▶ _Reading text_:
┄┄┄┄┄┄┄┄┄┄

Measuring “Preventing”

Given what was done for Creating, I’ll assume that defensive measures require three seasons of data for a more accurate assessment. Here are the twelve players with the lowest xGA60 (expected goals against per 60 minutes) over the last three seasons. As with Creating, players had to play at least half of the games in each of those three seasons to qualify for evaluation.

This list shows us players from defensive teams (Minnesota, Carolina), players who play against third- and fourth-line forwards (Corey Perry, Derek Ryan), and players who are heavily used in offensive situations (Robertson, Reinhart, and Perry). We should expect players who play against lesser opponents and/or who start most of their shifts in the offensive zone to have better-than-average xGA60 data.

The most egregious member of this top twelve is Corey Perry, a fourth-line forward who plays against fourth-line opponents and who gets a lot of offensive zone faceoffs. He gets offensive zone faceoffs because he is a defensive liability. He made this list as a result of where he starts and who he plays against.

Using team-relative xGA60 (TRxGA60) would produce a list of players who have good xGA60 data on teams that overall are less defensive in nature. Of the twelve players above, the two with the best TRxGA60 are Derek Ryan and Sam Reinhart. The players from Minnesota and Carolina would be penalized because their entire team plays defensively: that is very unfair to them.

┄┄┄┄┄┄┄┄┄┄

▶ _Work to complete_: In the hockey text on measuring "Preventing," which two of the twelve players have the best TRxGA60?

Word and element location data
┄┄┄┄┄┄┄┄┄┄

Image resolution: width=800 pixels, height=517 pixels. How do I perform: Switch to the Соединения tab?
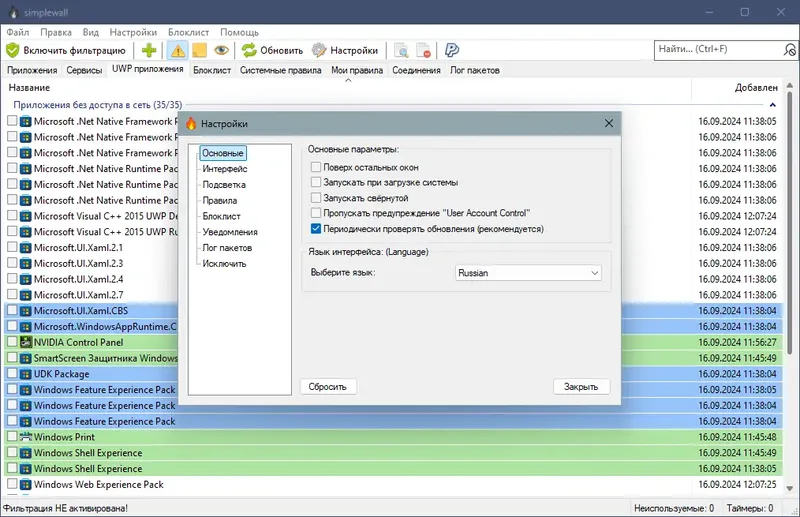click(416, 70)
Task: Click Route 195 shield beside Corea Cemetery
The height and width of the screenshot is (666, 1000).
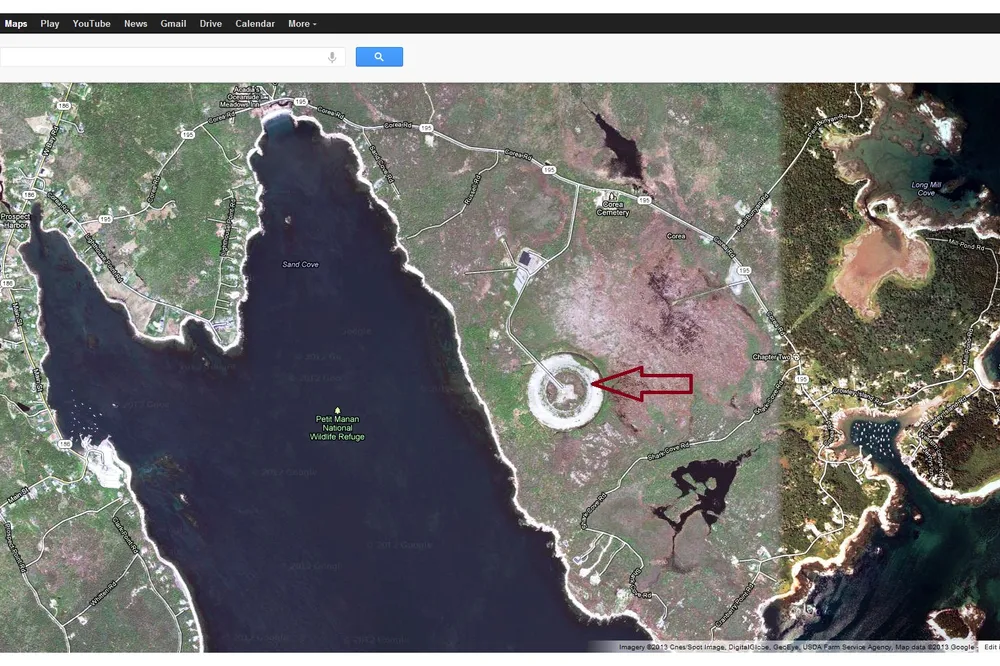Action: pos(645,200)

┄┄┄┄┄┄┄┄┄┄

▶ _The output_: Derek Ryan and Sam Reinhart.